- [INSTRUCTIONS TO FOLLOW]: Reproduce the entries exactly as they appear below.

[Stored data entries]
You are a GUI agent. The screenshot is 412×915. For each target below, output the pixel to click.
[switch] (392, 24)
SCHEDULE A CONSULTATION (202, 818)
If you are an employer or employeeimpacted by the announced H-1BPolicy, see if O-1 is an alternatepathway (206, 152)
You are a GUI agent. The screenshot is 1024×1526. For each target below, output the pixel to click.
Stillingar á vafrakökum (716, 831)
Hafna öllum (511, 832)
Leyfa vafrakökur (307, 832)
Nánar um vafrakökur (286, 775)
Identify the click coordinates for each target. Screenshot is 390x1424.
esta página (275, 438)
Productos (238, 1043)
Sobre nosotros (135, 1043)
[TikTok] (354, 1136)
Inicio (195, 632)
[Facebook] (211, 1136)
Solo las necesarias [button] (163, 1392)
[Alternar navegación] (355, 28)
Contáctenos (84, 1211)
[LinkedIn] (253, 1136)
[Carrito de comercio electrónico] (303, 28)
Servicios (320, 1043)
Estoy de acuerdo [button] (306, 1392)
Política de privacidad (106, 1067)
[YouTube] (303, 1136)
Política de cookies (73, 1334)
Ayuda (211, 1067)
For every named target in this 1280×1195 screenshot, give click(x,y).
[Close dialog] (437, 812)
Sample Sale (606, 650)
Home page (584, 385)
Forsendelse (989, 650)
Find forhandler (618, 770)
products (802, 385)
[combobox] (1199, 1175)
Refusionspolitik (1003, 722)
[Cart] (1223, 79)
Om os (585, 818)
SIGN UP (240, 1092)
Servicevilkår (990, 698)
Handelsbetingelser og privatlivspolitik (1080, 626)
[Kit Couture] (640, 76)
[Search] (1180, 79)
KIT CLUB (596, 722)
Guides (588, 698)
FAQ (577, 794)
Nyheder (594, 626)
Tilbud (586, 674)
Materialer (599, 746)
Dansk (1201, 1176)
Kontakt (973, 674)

- [RESULT OF THE EXERCISE]:
You are a GUI agent. The screenshot is 412×915. For each target below, output the pixel to click.
[switch] (392, 24)
SCHEDULE A CONSULTATION (202, 818)
If you are an employer or employeeimpacted by the announced H-1BPolicy, see if O-1 is an alternatepathway (206, 152)
You are a GUI agent. The screenshot is 1024×1526. For each target below, output the pixel to click.
Stillingar á vafrakökum (716, 831)
Hafna öllum (511, 832)
Leyfa vafrakökur (307, 832)
Nánar um vafrakökur (286, 775)
Identify the click coordinates for each target. Screenshot is 390x1424.
esta página (275, 438)
Productos (238, 1043)
Sobre nosotros (135, 1043)
[TikTok] (354, 1136)
Inicio (195, 632)
[Facebook] (211, 1136)
Solo las necesarias [button] (163, 1392)
[Alternar navegación] (355, 28)
Contáctenos (84, 1211)
[LinkedIn] (253, 1136)
[Carrito de comercio electrónico] (303, 28)
Servicios (320, 1043)
Estoy de acuerdo [button] (306, 1392)
Política de privacidad (106, 1067)
[YouTube] (303, 1136)
Política de cookies (73, 1334)
Ayuda (211, 1067)
For every named target in this 1280×1195 screenshot, give click(x,y).
[Close dialog] (437, 812)
Sample Sale (606, 650)
Home page (584, 385)
Forsendelse (989, 650)
Find forhandler (618, 770)
products (802, 385)
[combobox] (1199, 1175)
Refusionspolitik (1003, 722)
[Cart] (1223, 79)
Om os (585, 818)
SIGN UP (240, 1092)
Servicevilkår (990, 698)
Handelsbetingelser og privatlivspolitik (1080, 626)
[Kit Couture] (640, 76)
[Search] (1180, 79)
KIT CLUB (596, 722)
Guides (588, 698)
FAQ (577, 794)
Nyheder (594, 626)
Tilbud (586, 674)
Materialer (599, 746)
Dansk (1201, 1176)
Kontakt (973, 674)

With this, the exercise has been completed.